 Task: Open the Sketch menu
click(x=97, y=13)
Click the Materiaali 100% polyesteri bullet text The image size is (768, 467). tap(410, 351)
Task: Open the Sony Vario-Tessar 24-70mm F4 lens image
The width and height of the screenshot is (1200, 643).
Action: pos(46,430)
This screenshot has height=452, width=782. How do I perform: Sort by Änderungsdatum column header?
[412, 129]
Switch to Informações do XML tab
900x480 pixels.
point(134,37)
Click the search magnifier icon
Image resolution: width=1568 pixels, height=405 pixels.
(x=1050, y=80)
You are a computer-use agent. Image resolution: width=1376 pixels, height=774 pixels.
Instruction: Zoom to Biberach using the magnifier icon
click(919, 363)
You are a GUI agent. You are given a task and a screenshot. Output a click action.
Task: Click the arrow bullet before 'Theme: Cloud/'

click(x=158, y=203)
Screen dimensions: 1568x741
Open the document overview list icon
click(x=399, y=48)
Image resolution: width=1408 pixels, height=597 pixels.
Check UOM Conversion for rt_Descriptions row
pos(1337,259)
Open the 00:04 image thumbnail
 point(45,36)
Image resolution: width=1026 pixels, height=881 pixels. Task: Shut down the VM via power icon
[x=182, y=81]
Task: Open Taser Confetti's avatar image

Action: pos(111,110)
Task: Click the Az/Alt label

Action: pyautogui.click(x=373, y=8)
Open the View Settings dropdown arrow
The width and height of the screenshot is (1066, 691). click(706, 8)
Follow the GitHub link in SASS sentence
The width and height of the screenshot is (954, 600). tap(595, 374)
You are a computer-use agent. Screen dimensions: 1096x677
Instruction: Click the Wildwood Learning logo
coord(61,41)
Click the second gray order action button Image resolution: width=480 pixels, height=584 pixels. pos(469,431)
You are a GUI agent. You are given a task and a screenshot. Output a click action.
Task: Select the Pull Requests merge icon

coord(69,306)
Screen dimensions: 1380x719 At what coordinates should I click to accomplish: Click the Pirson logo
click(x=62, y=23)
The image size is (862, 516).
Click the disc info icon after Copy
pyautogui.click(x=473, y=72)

** Instructions to follow **
Return, word for word, the lines of the data above from the line with "Switch to Informações do XML tab" through the line with "You are a computer-use agent. Image", inclusive.

** Task solution **
Switch to Informações do XML tab
900x480 pixels.
point(134,37)
Click the search magnifier icon
Image resolution: width=1568 pixels, height=405 pixels.
(x=1050, y=80)
You are a computer-use agent. Image resolution: width=1376 pixels, height=774 pixels.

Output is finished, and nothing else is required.